Taking hormone replacement therapy (HRT) for the menopause, even for just a few years, is associated with a significantly increased risk of developing the two most common types of ovarian cancer, according to a detailed re-analysis of all the available evidence, published in The Lancet.
The findings from a meta-analysis of 52 epidemiological studies, involving a total of 21488 women with ovarian cancer, almost all from North America, Europe and Australia, indicate that women who use HRT for just a few years are about 40% more likely to develop ovarian cancer than women who have never taken HRT.
“For women who take HRT for 5 years from around age 50, there will be about one extra ovarian cancer for every 1000 users and one extra ovarian cancer death for every 1700 users”, explains study co-author Professor Sir Richard Peto from the University of Oxford in the UK.
Although HRT use fell rapidly about a decade ago, this decrease has now levelled off and in the UK and USA alone about 6 million women are still taking HRT. Existing WHO, US and European HRT guidelines do not mention ovarian cancer, and UK guidelines (currently being revised) state only that ovarian cancer might be increased with long-term use. Previous studies had been too small to assess reliably the risks from just a few years of HRT use.

**WHAT TO PRODUCE**
Resume the text on hormone replacement therapy and ovarian cancer risk from the point where it stops. The records have no connection to the text on hormone replacement therapy and ovarian cancer.

**DATA SECTION**
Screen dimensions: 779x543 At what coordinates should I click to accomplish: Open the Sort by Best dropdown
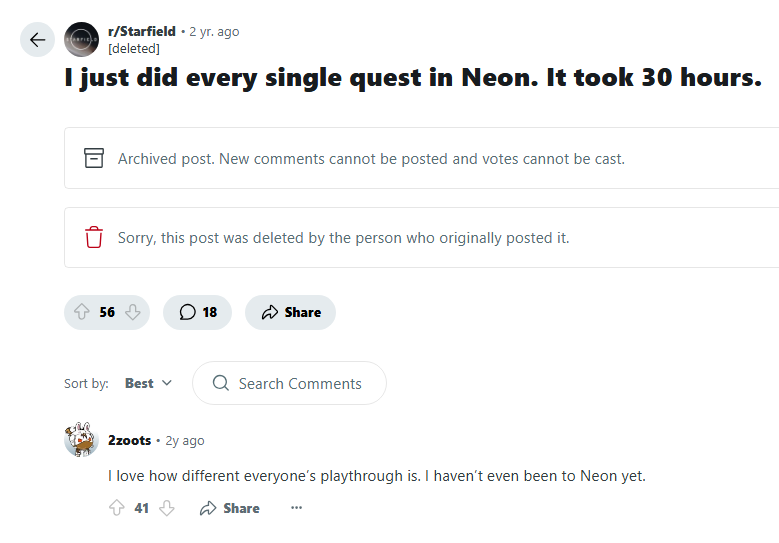click(148, 383)
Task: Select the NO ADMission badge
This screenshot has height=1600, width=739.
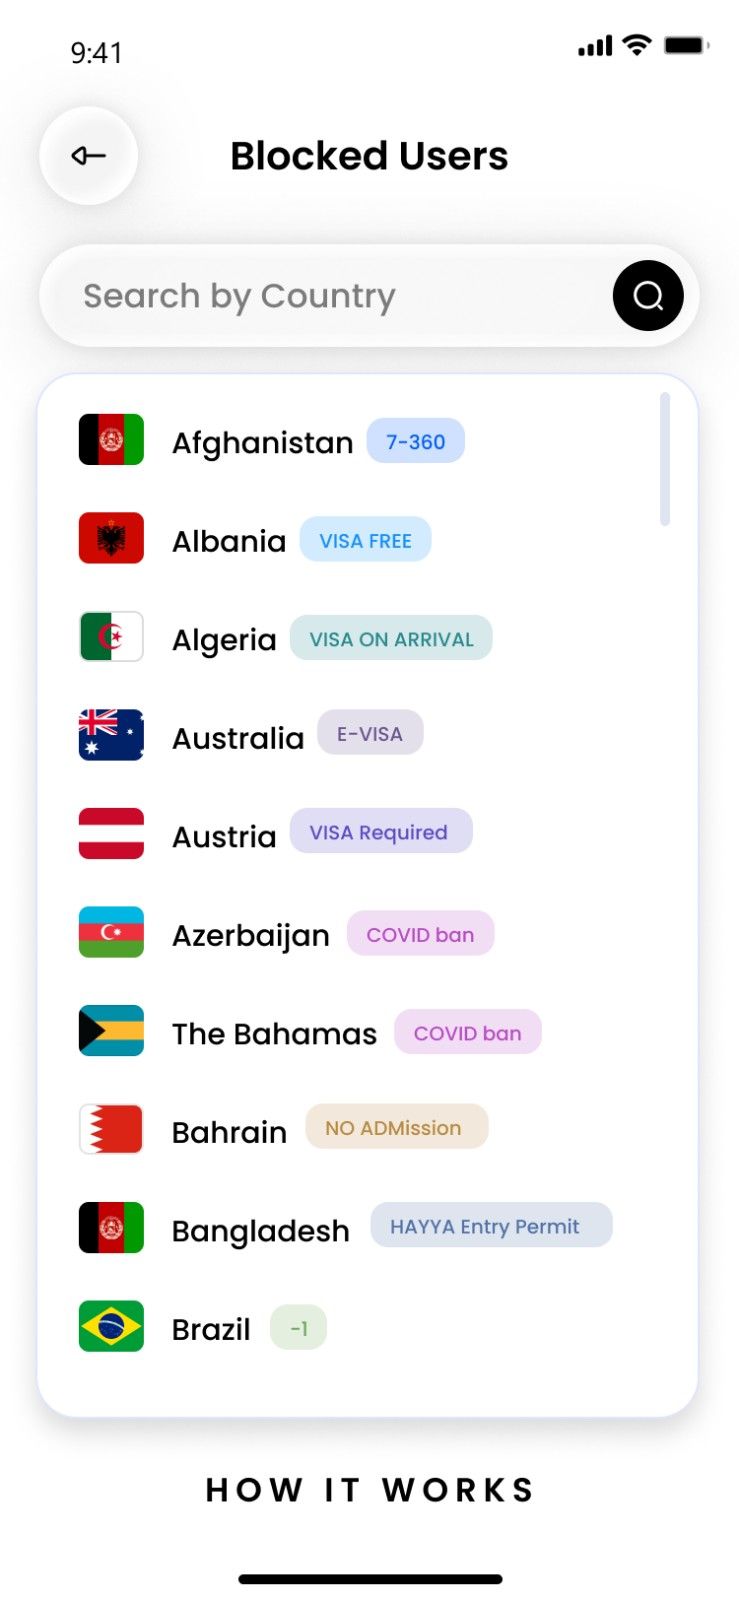Action: click(396, 1128)
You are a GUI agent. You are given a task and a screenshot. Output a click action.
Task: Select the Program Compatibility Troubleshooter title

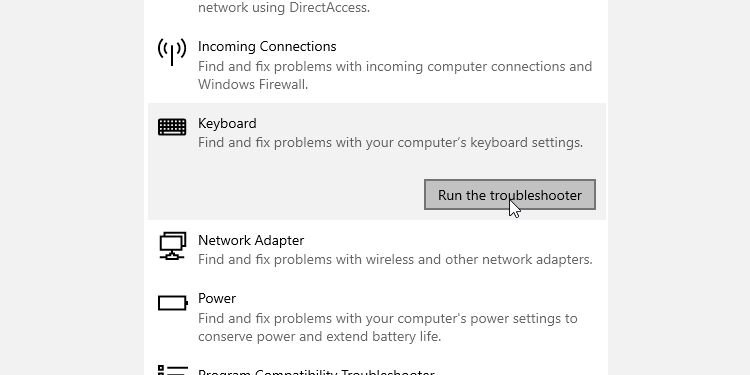tap(316, 372)
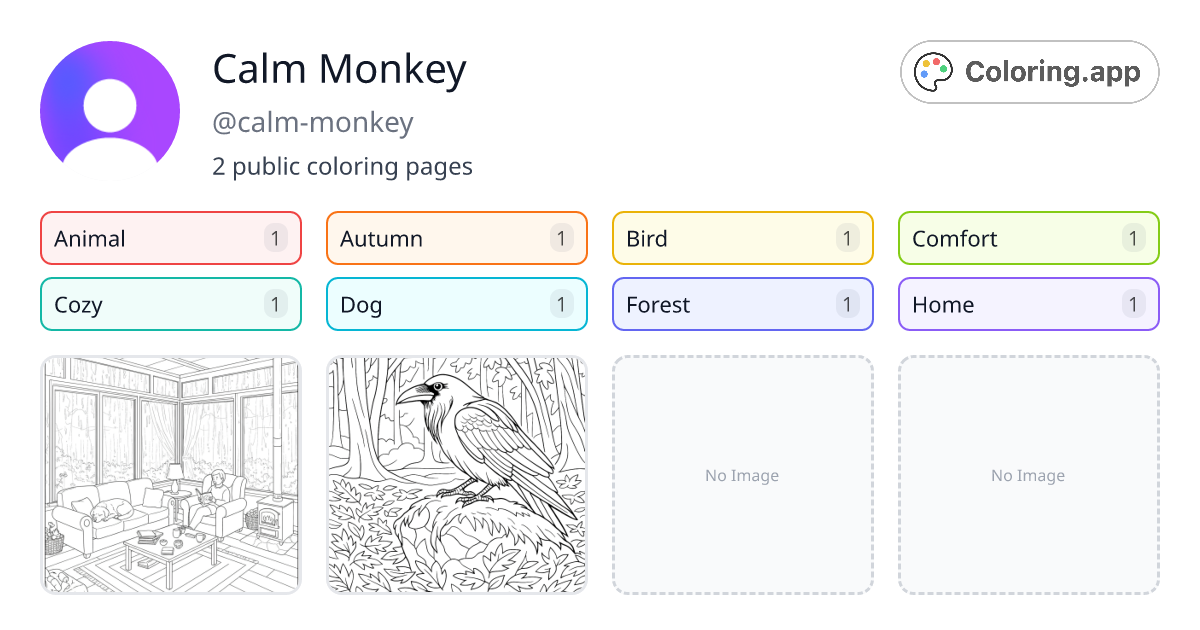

**OUTPUT FOR THIS TASK**
The international Collaborative Group on Epidemiological Studies of Ovarian Cancer, organised by the University of Oxford and involving over 100 researchers worldwide, analysed individual participant data from 52 studies—virtually all of the epidemiological evidence ever collected on HRT use and ovarian cancer. There was a significantly increased risk of developing ovarian cancer in current or recent users (ie, women who had used HRT within the past 5 years), but although the risk of ovarian cancer fell over time after stopping treatment, women who had used HRT for at least 5 years still had a somewhat increased risk of ovarian cancer 10 years later.
The effect of HRT on the risk of developing ovarian cancer was the same for the two main types of HRT (preparations containing oestrogen only, or oestrogen together with a progestagen). Likewise, the proportional increase in risk was not materially affected by the age at which HRT began, body size, past use of oral contraceptives, hysterectomy, alcohol use, tobacco use, or family history of breast or ovarian cancer.
There are, however, four main types of ovarian cancer, and an increase in risk was seen only for the two most common types (serous and endometrioid ovarian cancers), and not for the two less common types (mucinous and clear cell ovarian cancers).
According to study co-author Professor Dame Valerie Beral, also from the University of Oxford, “The definite risk of ovarian cancer even with less than 5 years of HRT is directly relevant to today’s patterns of use—with most women now taking HRT for only a few years—and has implications for current efforts to revise UK and worldwide guidelines.”